Tuesday, December 02, 2014
25 Trash Bags of Christmas
Monday, December 01, 2014
Addiction
Today
is my brother's birthday and this morning I find myself missing him
dearly. He is celebrating his birthday in Texas where he is in the midst
of a personal war with addiction. Although I haven't seen him years, we
used to be close. I have scores of precious childhood memories shared
with him. Then addictive substances entered into his life, and the
brother that I knew growing up vanished, leaving a monster in his wake.
I
haven't written about my brother in the past, telling myself that it
was out of a quest to reserve his privacy. It is only recently that I
realized that my silence was stemmed in shame. He should have known
better; he should have been stronger; we should have intervened sooner.
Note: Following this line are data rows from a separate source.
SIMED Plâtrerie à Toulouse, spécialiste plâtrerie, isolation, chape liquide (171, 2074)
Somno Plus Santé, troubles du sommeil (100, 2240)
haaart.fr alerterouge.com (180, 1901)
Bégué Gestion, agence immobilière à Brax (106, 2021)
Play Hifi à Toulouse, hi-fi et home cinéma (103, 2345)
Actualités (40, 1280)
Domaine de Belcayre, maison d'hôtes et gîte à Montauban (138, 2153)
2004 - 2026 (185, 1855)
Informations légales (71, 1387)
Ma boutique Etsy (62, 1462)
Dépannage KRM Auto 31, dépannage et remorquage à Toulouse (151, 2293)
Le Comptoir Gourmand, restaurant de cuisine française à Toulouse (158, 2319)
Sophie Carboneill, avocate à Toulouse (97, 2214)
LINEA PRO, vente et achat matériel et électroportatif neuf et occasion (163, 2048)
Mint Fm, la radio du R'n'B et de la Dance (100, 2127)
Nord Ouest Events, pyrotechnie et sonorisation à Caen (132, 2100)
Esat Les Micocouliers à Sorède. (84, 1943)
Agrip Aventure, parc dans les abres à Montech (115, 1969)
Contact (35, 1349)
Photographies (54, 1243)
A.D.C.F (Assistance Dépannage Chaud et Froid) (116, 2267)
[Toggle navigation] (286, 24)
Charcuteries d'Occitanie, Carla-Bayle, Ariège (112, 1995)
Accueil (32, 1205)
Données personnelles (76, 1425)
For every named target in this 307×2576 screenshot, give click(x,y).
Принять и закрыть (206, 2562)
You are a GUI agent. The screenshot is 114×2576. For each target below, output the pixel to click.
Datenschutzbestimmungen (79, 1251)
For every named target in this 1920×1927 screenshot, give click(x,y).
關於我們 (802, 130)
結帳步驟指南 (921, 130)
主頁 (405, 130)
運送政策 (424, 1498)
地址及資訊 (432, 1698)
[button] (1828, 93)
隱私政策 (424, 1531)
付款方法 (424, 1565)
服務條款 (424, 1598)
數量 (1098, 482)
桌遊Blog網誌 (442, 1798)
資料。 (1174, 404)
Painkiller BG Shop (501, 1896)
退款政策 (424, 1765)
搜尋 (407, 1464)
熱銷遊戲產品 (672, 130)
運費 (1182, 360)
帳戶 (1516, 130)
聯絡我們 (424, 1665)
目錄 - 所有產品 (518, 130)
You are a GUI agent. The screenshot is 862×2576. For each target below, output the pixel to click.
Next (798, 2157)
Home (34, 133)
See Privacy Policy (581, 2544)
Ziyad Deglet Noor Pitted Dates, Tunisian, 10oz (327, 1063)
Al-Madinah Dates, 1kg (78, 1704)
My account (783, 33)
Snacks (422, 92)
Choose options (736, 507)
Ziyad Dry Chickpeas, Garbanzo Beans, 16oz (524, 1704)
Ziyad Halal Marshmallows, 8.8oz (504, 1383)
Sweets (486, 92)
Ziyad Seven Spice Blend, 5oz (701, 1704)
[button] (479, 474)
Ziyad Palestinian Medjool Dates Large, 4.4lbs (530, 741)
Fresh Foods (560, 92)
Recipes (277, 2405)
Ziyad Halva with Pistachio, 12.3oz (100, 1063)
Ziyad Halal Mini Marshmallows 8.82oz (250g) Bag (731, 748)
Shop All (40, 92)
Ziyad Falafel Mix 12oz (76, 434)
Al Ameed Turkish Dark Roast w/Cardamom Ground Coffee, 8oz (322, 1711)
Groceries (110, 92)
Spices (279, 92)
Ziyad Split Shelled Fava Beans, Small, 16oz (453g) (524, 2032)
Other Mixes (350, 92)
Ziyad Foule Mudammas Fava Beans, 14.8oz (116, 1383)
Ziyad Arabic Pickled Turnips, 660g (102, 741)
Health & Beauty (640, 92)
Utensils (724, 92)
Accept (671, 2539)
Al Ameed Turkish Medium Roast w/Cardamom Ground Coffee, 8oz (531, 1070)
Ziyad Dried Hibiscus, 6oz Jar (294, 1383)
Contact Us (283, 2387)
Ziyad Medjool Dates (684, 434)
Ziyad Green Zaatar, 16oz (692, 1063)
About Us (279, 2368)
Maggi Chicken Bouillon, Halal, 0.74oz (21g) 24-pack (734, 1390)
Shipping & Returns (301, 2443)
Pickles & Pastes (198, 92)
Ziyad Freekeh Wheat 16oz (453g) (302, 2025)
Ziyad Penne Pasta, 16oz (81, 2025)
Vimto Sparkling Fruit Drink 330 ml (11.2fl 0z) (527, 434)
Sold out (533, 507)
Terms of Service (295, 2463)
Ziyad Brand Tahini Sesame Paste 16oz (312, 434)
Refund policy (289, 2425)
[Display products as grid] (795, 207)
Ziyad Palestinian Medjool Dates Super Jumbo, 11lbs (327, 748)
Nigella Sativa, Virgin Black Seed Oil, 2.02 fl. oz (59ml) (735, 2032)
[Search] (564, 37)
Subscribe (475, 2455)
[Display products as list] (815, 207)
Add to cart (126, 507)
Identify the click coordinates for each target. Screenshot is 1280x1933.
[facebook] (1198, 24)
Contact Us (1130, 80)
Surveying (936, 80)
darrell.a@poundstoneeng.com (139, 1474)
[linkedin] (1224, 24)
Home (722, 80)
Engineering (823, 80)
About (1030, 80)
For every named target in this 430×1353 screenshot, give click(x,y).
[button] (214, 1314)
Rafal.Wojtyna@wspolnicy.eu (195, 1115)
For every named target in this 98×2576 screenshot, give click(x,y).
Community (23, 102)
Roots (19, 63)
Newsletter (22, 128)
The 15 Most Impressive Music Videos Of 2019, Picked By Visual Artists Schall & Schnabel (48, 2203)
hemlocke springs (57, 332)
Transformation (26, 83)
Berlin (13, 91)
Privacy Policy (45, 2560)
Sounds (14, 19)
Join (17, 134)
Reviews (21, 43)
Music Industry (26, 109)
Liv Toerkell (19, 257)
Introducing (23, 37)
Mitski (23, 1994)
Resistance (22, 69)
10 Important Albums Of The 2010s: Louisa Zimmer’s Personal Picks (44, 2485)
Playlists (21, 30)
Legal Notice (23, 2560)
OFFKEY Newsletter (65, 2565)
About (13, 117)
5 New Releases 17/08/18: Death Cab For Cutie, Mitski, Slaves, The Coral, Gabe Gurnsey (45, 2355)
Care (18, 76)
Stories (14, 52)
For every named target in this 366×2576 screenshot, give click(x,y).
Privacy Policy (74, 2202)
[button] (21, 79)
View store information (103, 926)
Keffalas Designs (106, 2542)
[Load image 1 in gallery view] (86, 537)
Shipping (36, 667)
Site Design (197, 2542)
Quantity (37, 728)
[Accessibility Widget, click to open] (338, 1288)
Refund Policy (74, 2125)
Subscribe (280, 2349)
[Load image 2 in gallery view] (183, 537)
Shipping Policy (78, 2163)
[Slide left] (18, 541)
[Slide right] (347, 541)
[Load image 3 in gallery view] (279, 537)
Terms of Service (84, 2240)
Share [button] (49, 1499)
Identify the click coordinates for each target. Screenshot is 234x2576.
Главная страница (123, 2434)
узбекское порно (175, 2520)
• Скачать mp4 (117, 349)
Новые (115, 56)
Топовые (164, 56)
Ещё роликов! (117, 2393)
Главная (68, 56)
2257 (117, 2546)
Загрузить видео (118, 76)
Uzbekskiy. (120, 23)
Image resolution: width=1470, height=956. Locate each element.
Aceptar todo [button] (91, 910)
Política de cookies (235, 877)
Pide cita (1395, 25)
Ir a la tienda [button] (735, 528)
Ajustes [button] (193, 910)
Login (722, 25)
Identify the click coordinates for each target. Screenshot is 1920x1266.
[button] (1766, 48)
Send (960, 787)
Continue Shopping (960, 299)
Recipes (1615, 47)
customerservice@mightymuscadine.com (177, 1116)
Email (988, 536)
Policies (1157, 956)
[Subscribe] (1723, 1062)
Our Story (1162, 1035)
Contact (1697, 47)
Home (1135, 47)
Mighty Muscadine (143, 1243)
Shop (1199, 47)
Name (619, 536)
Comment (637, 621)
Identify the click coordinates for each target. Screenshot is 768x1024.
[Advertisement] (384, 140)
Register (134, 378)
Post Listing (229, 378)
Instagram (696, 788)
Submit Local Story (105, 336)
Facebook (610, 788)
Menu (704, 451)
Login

In some situations, hindsight only increases the pain. Letting go and
letting him battle his demons has changed everybody in our family.
I
have come to accept that I need to let him fight his battle and hope
that someday he will return to my life. I will always keep my arms open
but my heart guarded. The pain of watching him slip into relapse is
torturous. I will never give up hope because in this situation, that is
really my only option.
I turned 40 and realized that I
no longer have a need to hide behind social conventions. So many are
living through similar battles in our families, yet we are mute on the
issue. In my situation the silence stemmed from embarrassment. I'm not
embarrassed by my brother. I have seen him journey through hell as he
fought to become and remain sober. I realized that the embarrassment
rose from the desire to convey a mythical vision of family life.
Our
family is not perfect. We are a group of flawed individuals who are
trying to muddle our way through life. We are most certainly not the
Cunningham's (from Happy Days, my standard of familial perfection as a
child.) I'm tired of trying to conceal our dysfunction. Hiding in shame
and embarrassment is only perpetuating the isolation that those who love
an addict suffer.
My brother is fighting addiction,
and I still I love him dearly. Sometimes I am so angry at him I want to
pull my hair out. At other times my heart breaks when I reflect on the
potential that is lost. Through all the tears shed and sleepless
nights, I will always hope that this time he will find his way to
recovery. I doubt he'll have a birthday cake this year, so I'll make his
birthday wish on his behalf. May this year be the one in which he
recovers.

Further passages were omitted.